Concise Plane Arrangements for Low-Poly Surface and Volume Modelling
This addresses scalability issues in 3D modelling for computer graphics and geometry processing, though it appears incremental as it builds on existing plane arrangement methods.
The paper tackles the poor scalability of plane arrangements for surface and volume modelling by introducing an ordering scheme and direct use of input points, which improve construction scalability by up to two orders of magnitude, and it extracts low-polygon meshes and convex decompositions with state-of-the-art results.

**Recorded information**
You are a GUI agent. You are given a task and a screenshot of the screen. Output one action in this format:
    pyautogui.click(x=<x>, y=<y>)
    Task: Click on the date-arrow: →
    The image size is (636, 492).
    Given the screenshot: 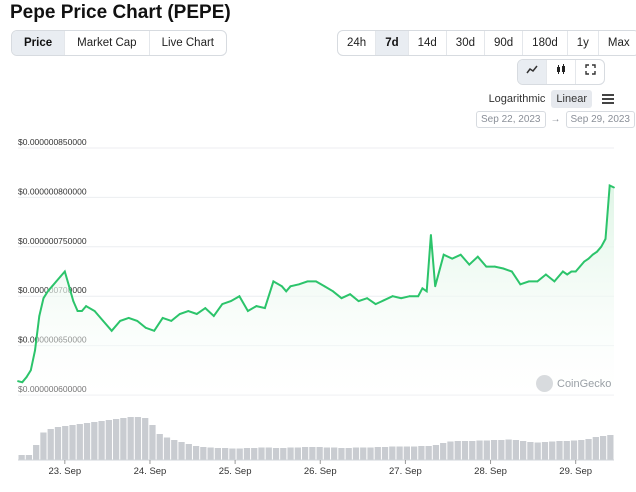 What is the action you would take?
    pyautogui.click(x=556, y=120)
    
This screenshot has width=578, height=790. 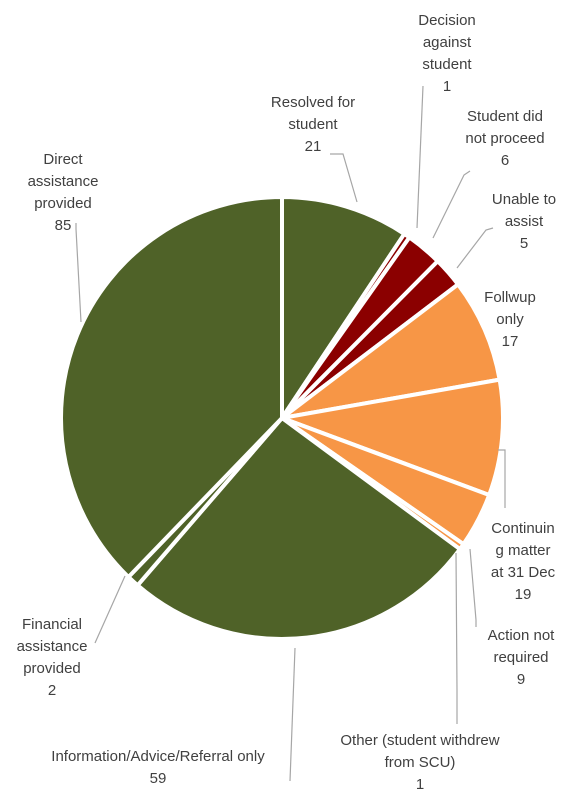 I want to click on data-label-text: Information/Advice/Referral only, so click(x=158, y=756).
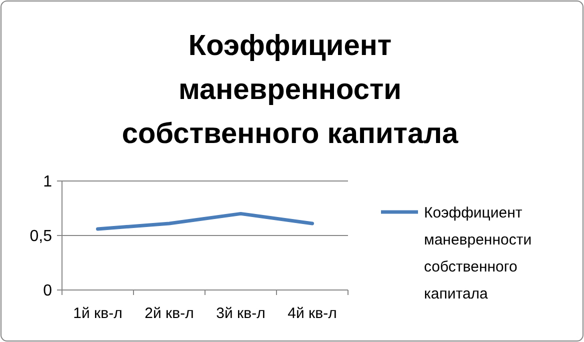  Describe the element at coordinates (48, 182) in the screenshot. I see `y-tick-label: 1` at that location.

...

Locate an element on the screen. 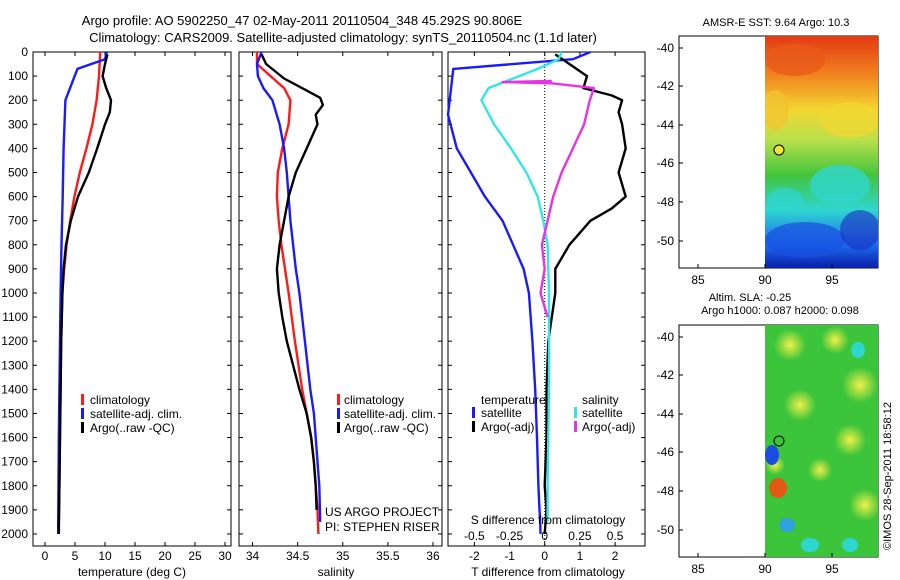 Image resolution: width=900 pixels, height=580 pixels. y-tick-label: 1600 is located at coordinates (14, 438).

**Problems to solve**
1. According to the plane arrangements summary, how much do the ordering scheme and direct use of input points improve construction scalability?
2. Continue the plane arrangements summary from its last sentence.

**Numbered responses**
1. By up to two orders of magnitude.

2.
Plane arrangements are a useful tool for surface and volume modelling. However, their main drawback is poor scalability. We introduce two key novelties that enable the construction of plane arrangements for complex objects and entire scenes: (i) an ordering scheme for the plane insertion and (ii) the direct use of input points during arrangement construction. Both ingredients reduce the number of unwanted splits, resulting in improved scalability of the construction mechanism by up to two orders of magnitude compared to existing algorithms. We further introduce a remeshing and simplification technique that allows us to extract low-polygon surface meshes and lightweight convex decompositions of volumes from the arrangement. We show that our approach leads to state-of-the-art results for the aforementioned tasks by comparing it to learning-based and traditional approaches on various different datasets. Our implementation is available at https://github.com/raphaelsulzer/compod .